Bigfoot is out for total annihilation!:eeek:
Gotta love it!


----------



## hiway_86 (Jan 9, 2008)

Holy crap man!!! cant wait to see the results of this one!!


----------



## Bigfoot (Jun 25, 2007)

if you live south of the Mason Dixon line, your safe...hahahahaha


----------



## Deuce Da Masta (Dec 4, 2006)

I think bigfoot has gone crazy!


----------



## [email protected] (Oct 18, 2007)

Bigfoot said:


> if you live south of the Mason Dixon line, your safe...hahahahaha


Guess that depends on how far south. I hear the fallout from a big one can drift for a very long distance...


----------



## canney (Sep 2, 2007)

Another big box, good luck


----------



## koolhandk (Dec 17, 2007)

Bigfoot said:


> Kicked #1 with Law, so #2 was with order! Wait for #3!!!


Holy crap, I don't want to know the name of #3. All I can say is I am glad I am south of the Mason Dixon line.


----------



## Tha Criddler (Jul 26, 2007)

That's a beastly box.


----------



## DOZER (Sep 30, 2007)

He's going after the bomber of the universe award! He's a mad man!


----------



## texasmatt (Feb 25, 2008)

Are you including full size humidors in those packages? If not, then they're gonna need one after receiving that ICBM.


----------



## karmaz00 (Dec 5, 2007)

oh my lord


----------



## Itsme-Speedy-G (Aug 20, 2007)

YOU HAVE TO BE F'KN JOKING!!!

That is some sick sh.....stuff right there

LOOK OUT DUECE!!!


----------



## jitzy (Jan 7, 2007)

you have completley gone insane


----------



## Doogie (Oct 15, 2007)

:huh_oh:time to lock in and hide


----------



## tmoney (Mar 14, 2008)

Insane


----------



## patefengreen (Sep 27, 2007)

Go get 'em, Brian!


----------



## tx_tuff (Jun 16, 2007)

Holly smokes!

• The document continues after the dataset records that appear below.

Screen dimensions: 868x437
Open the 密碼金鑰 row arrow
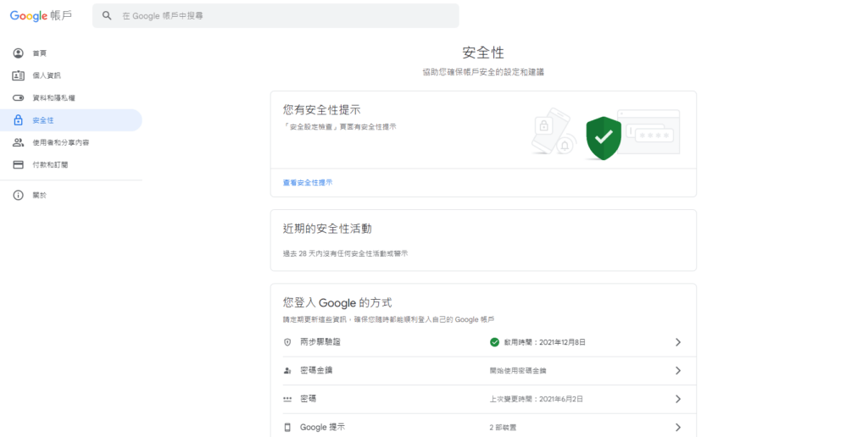(677, 371)
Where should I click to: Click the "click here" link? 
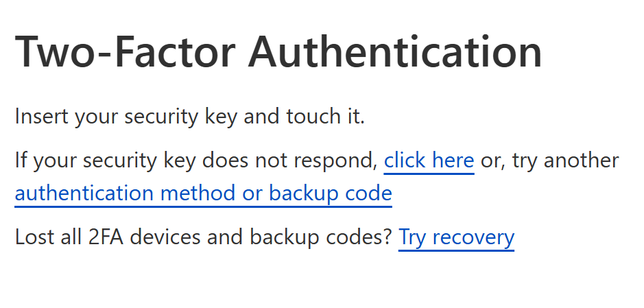pyautogui.click(x=429, y=161)
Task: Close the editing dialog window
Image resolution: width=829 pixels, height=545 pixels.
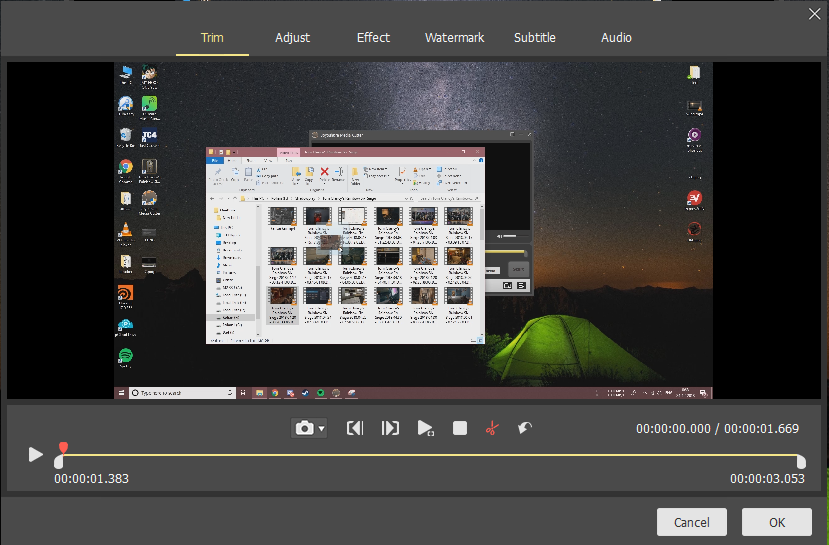Action: click(814, 13)
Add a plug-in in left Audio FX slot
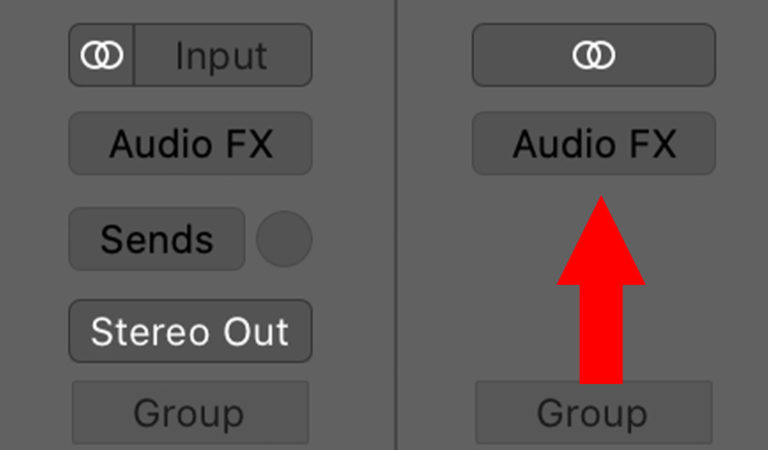Screen dimensions: 768x450 coord(190,143)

I love that teaser cigar setting next to the box, could that be a hint?


----------



## Clavery88 (Feb 1, 2008)

Bigfoot said:


> if you live south of the Mason Dixon line, your safe...hahahahaha


Watch out all y'all yankees


----------



## jam (Dec 29, 2007)

someone better be prepared to buy a walk in humi with this one


----------



## mikedaddy (Oct 19, 2007)

That's got to be the mother of all bombs!


----------



## Wingfan13-cl (Apr 30, 2007)

Dear god he needs to be stopped.


----------



## elmomac (Jan 6, 2008)

Bigfoot said:


> if you live south of the Mason Dixon line, your safe...hahahahaha


Did you say the Manson Nixon line?


----------



## Bigfoot (Jun 25, 2007)

This one is tracking North, eta Friday by noon....


----------



## Deuce Da Masta (Dec 4, 2006)

Bigfoot said:


> This one is tracking North, eta Friday by noon....

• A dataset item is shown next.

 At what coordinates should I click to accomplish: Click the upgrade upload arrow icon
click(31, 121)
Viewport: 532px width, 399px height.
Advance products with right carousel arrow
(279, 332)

How far north?:imconfused:


----------



## smokem-cl (Aug 16, 2007)

Another "Nuke Box"! Bigfoot is insane!!!


----------



## Bigfoot (Jun 25, 2007)

deuce said:


> How far north?:imconfused:


Deuce, you are safe on this one as well....You, I have to think, ponder, put together something.....special...ya, thats it....trust me, you will not be forgotten, It may be this month...it may be next year, but trust me..you will get what you deserve!!


----------



## Deuce Da Masta (Dec 4, 2006)

Bigfoot said:


> Deuce, you are safe on this one as well....You, I have to think, ponder, put together something.....special...ya, thats it....trust me, you will not be forgotten, It may be this month...it may be next year, but trust me..you will get what you deserve!!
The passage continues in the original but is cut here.